One of the most pressing considerations for PE investment, from an owner’s or partner’s perspective, is when you do not have a clear plan for your firm’s future. Compound this with the fact that you have indeed grown in the aforementioned ways and have even entered the $1M-$5M realm or more. Where the firm goes from there, or even to sustain those levels, requires proper business planning, you know, like what many of you do (or should be doing) with your own clients.

Problems happen when owners or partners are looking to retire or transition on to other ventures, and little to no planning has been done. PE money looks most attractive here, as well as when you actually do want to make investments for growth, be it in technology, staff, or even acquiring or merging in with another firm. This often requires capital and for a growing number of firms, when PE comes to your door, it’s hard to say no.

In speaking to firm leaders at PE Summit who chose to “remain independent,” they were either able to structure their firm as an ESOP (employee stock ownership plan), seek out loans from online banks specializing in small businesses (i.e., Live Oak Bank, Axos, Bluevine), or diversify offerings to be more competitive. The event host (Accounting Today) also conducted some research on why firms recently sought out capital. The results were not all that surprising but telling, with technology investment leading the way by a wide margin, followed by firm acquisition, geographical expansion, and launching new services.

Now, I may not have ever run a firm; I’m not in on the everyday decisions firm leaders need to make to keep things steady and perhaps even grow past the next 18-24 months. But both at and outside of the recent PE Summit, I do speak with these leaders and have also known the behavior of private equity since well before my time overseeing the accounting profession.

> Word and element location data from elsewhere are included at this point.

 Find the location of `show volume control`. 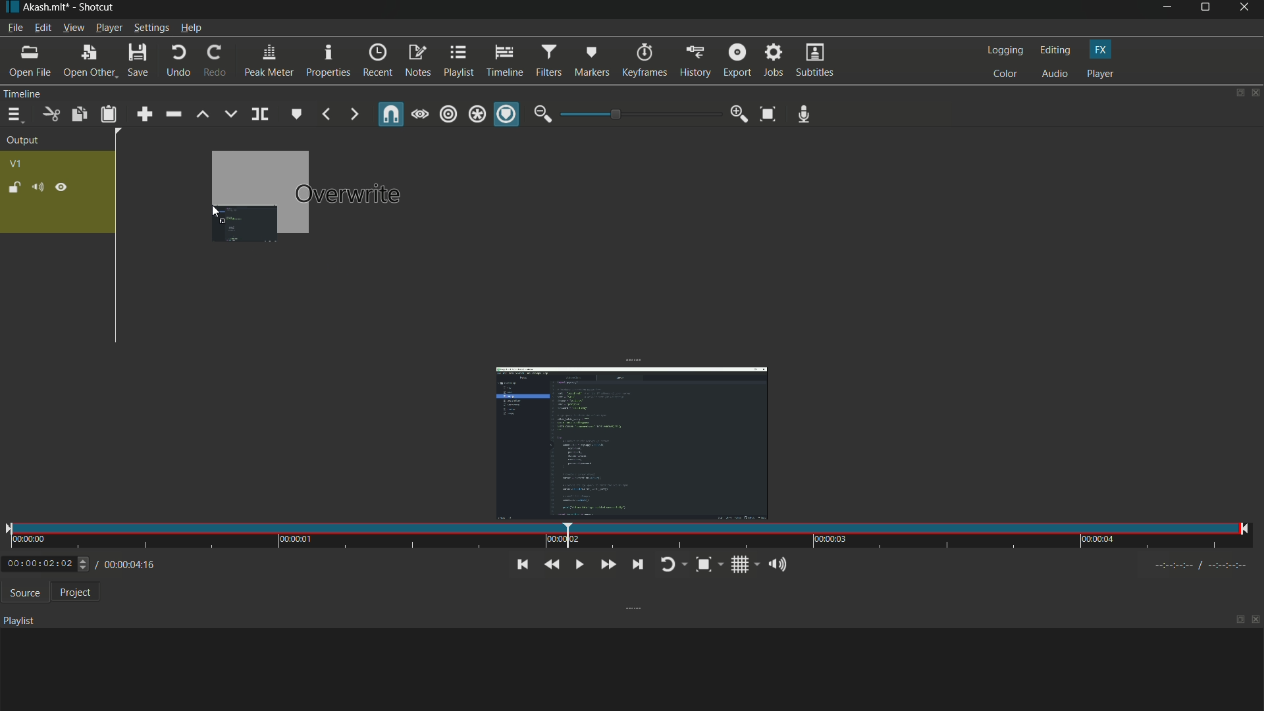

show volume control is located at coordinates (780, 563).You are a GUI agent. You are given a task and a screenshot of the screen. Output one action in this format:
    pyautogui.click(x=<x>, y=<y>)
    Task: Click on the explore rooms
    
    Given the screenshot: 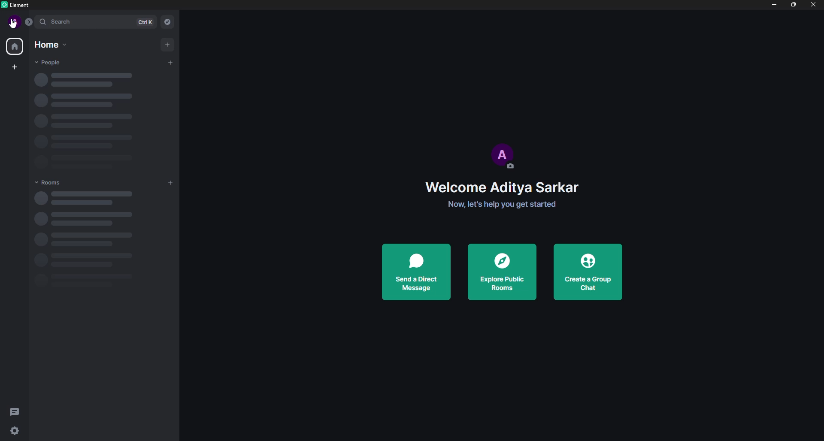 What is the action you would take?
    pyautogui.click(x=170, y=21)
    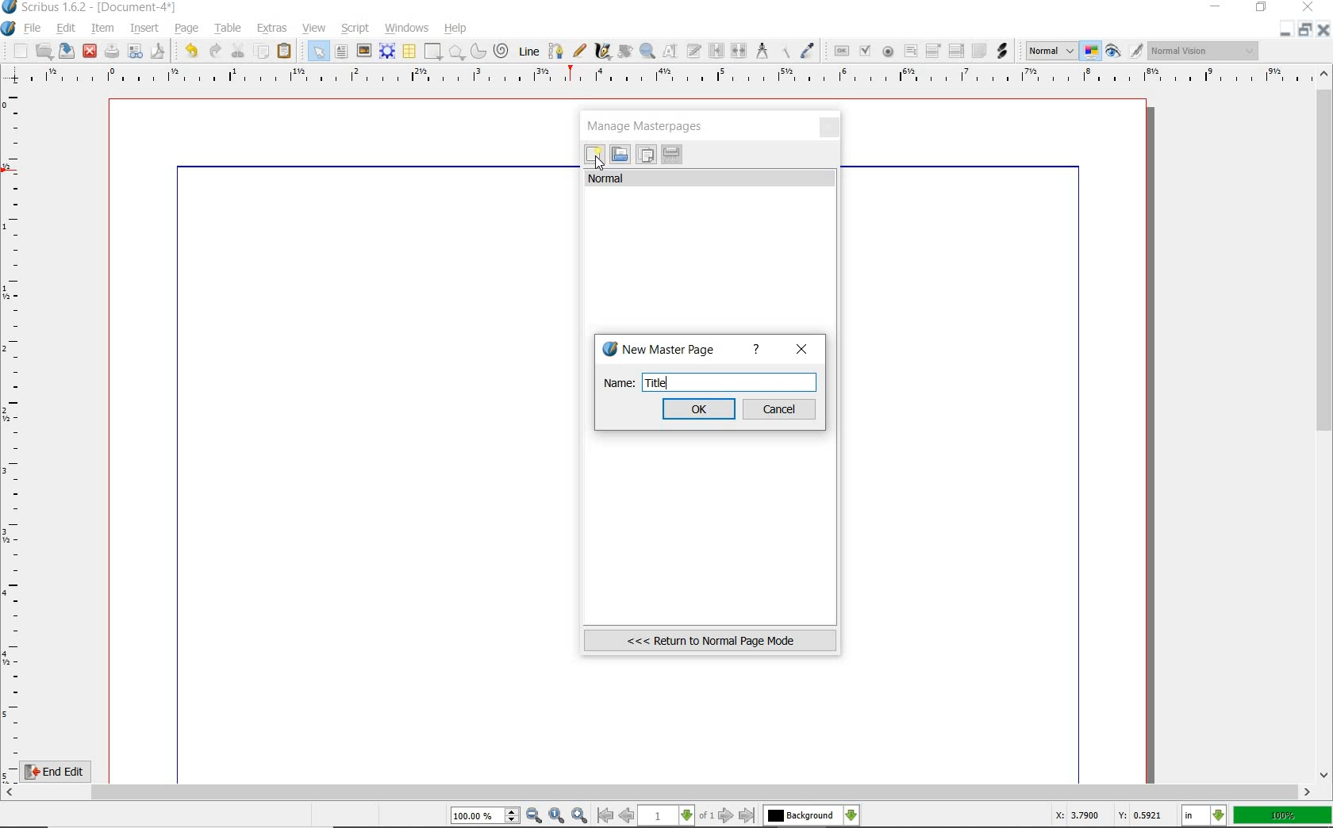 The image size is (1333, 828). What do you see at coordinates (90, 50) in the screenshot?
I see `close` at bounding box center [90, 50].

They are here to diversify their portfolios, and professional services represent an investment in a renewable resource, of sorts. Accounting is a necessity for businesses of all sizes, and they are paying more for those who offer essential services from compliance to planning and advice and everything in between. In short, overall accounting makes money, and PE likes that and wants to be a part of that growth.

Most importantly, and the whole point of this missive, is whether their money is for you or not, you need to know what you want your firm’s future to look like. This isn’t new; plenty of experts in the space have been preaching this level of control for years. And, make no mistake, having a plan for your firm’s succession or eventual future IS control. It is high time you and your partners take it before that future is decided for you.